Quali sono i libri che ogni bambino dovrebbe tenere sul comodino ancora oggi? Salmi per voce di bambino. Libri esili e stupendi per aiutare i bambini a crescere: poche parole ma che ti accompagnano e sostengono. Oggi, a mio modesto parere, si accentuano troppo i toni sulla fantasia, la libertà, l’andare contro corrente, c’è un eccesso di laicità. Dobbiamo aiutare i bambini a capire che c’è una cammino da percorrere e che lungo la strada vanno intrecciate delle relazioni, affrontati degli ostacoli: la vita ha un senso perché ha una direzione. Come fanno altrimenti a capire la loro realtà interiore? Che vale la pena anche soffrire per costruire? Spesso i bambini di oggi non sanno leggere le contraddizioni e hanno bisogno di verità e carezza. Dobbiamo preservare il loro stupore, la loro sacralità. L’insipienza verso la verità è un rischio da cui guardarsi.
Quanto è cambiata la letteratura per l’infanzia da quando ha iniziato a oggi? L’apertura verso la letteratura straniera, cominciata nel Novecento con l’apporto di quella americana, continua a crescere, si apre soprattutto verso nuovi mondi ancora da esplorare e conoscere: orientali, per esempio, di tradizione cattolica o musulmana, nuovi linguaggi che bisognerebbe studiare e approfondire.

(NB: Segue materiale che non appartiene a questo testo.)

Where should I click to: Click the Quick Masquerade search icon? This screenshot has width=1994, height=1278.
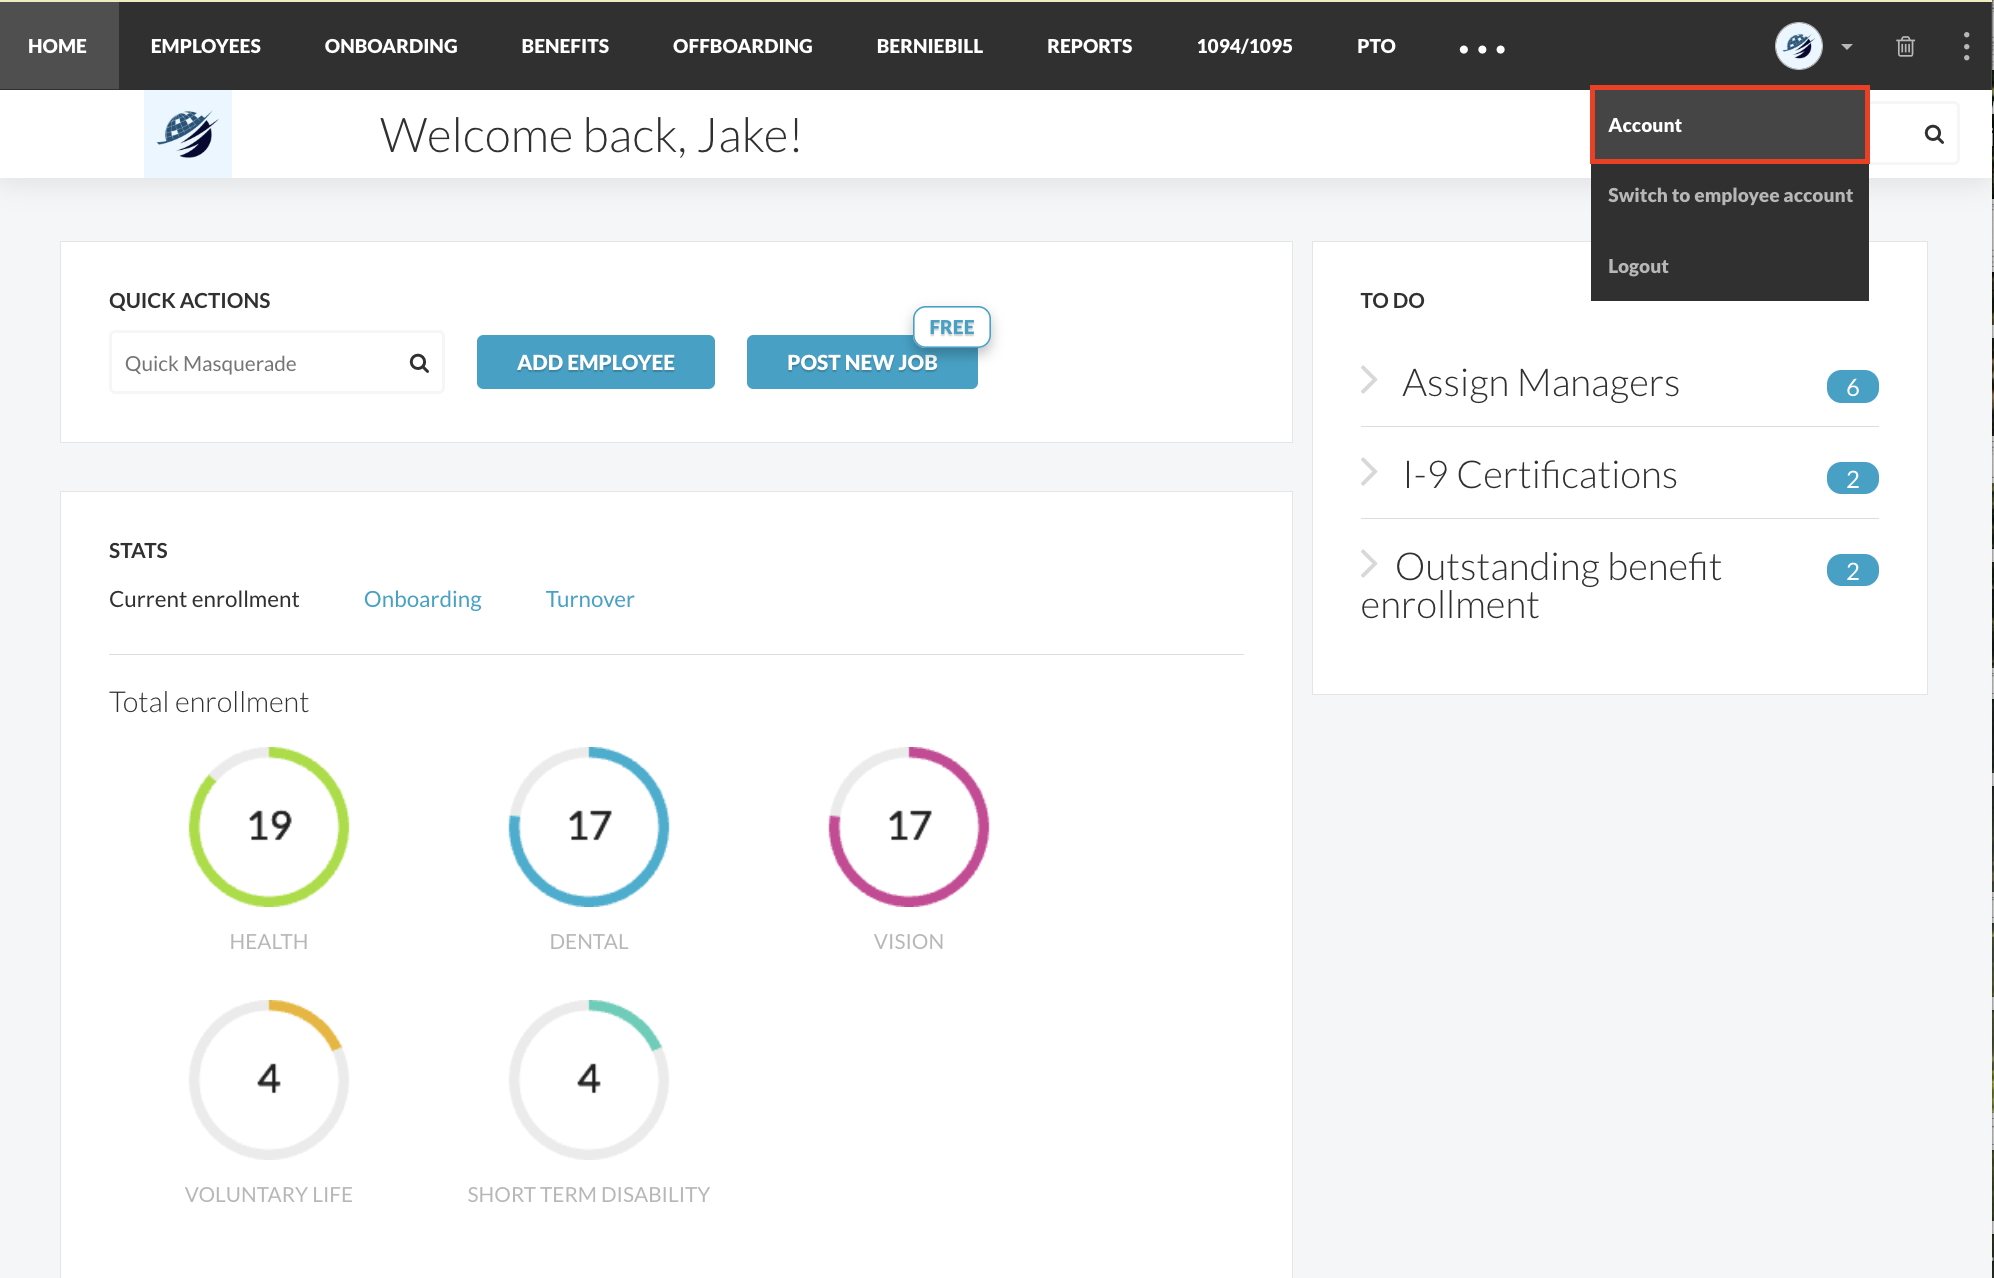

Cosa comporta questa apertura? Ha come rovescio una crisi d’identità del nostro Paese: facciamo fatica a capire chi siamo e cosa vogliamo rispetto a un mondo senza confini dove le forme di famiglia sono le più varie. Non abbiamo ancora vissuto il travaglio di riflessione necessario e qualche legge non basta a sciogliere il nodo di cui i titoli per l’infanzia sono solo una cartina tornasole. Si dice sempre che i ragazzi leggono poco, a ma pare soprattutto che parlino molto meno. La mia comunque è solo un’intuizione, altri meglio di me sapranno studiare in futuro questi temi.
Qual è il ricordo più prezioso dei suoi anni in Cattolica? Tanti, ma primo esserci venuta: è stato un trauma, ma benefico. Poi la bellezza dello studio e dell’ascoltare le lezioni, penso al professor Franceschini, a Pototschnig, a Cigada…
Lei è stata allieva di Ines Scaramucci che negli anni ’60 l’ha invitata a collaborare alla rivista “Il Ragguaglio Librario”. Cosa le è rimasto di quella esperienza? Lì ho imparato a scrivere; ogni mese c’era qualcosa da pubblicare, era un allenamento continuo. È stata una scuola di formazione alla scrittura. Oggi le riviste dovrebbero secondo me offrire spazi ai giovani, essere officine di crescita della scrittura, anche di servizio (recensioni o altro) così che i nuovi intellettuali passino attraverso forme di scrittura breve prima di mettersi alla prova con le monografie.
Della Scaramucci ha detto: «Prima veniva la persona e il lavoro universitario aveva senso solo per la crescita della persona». È questo il lavoro di un professore? Certo. Lo studio senza relazioni, senza l’attenzione alla persona, non ha senso.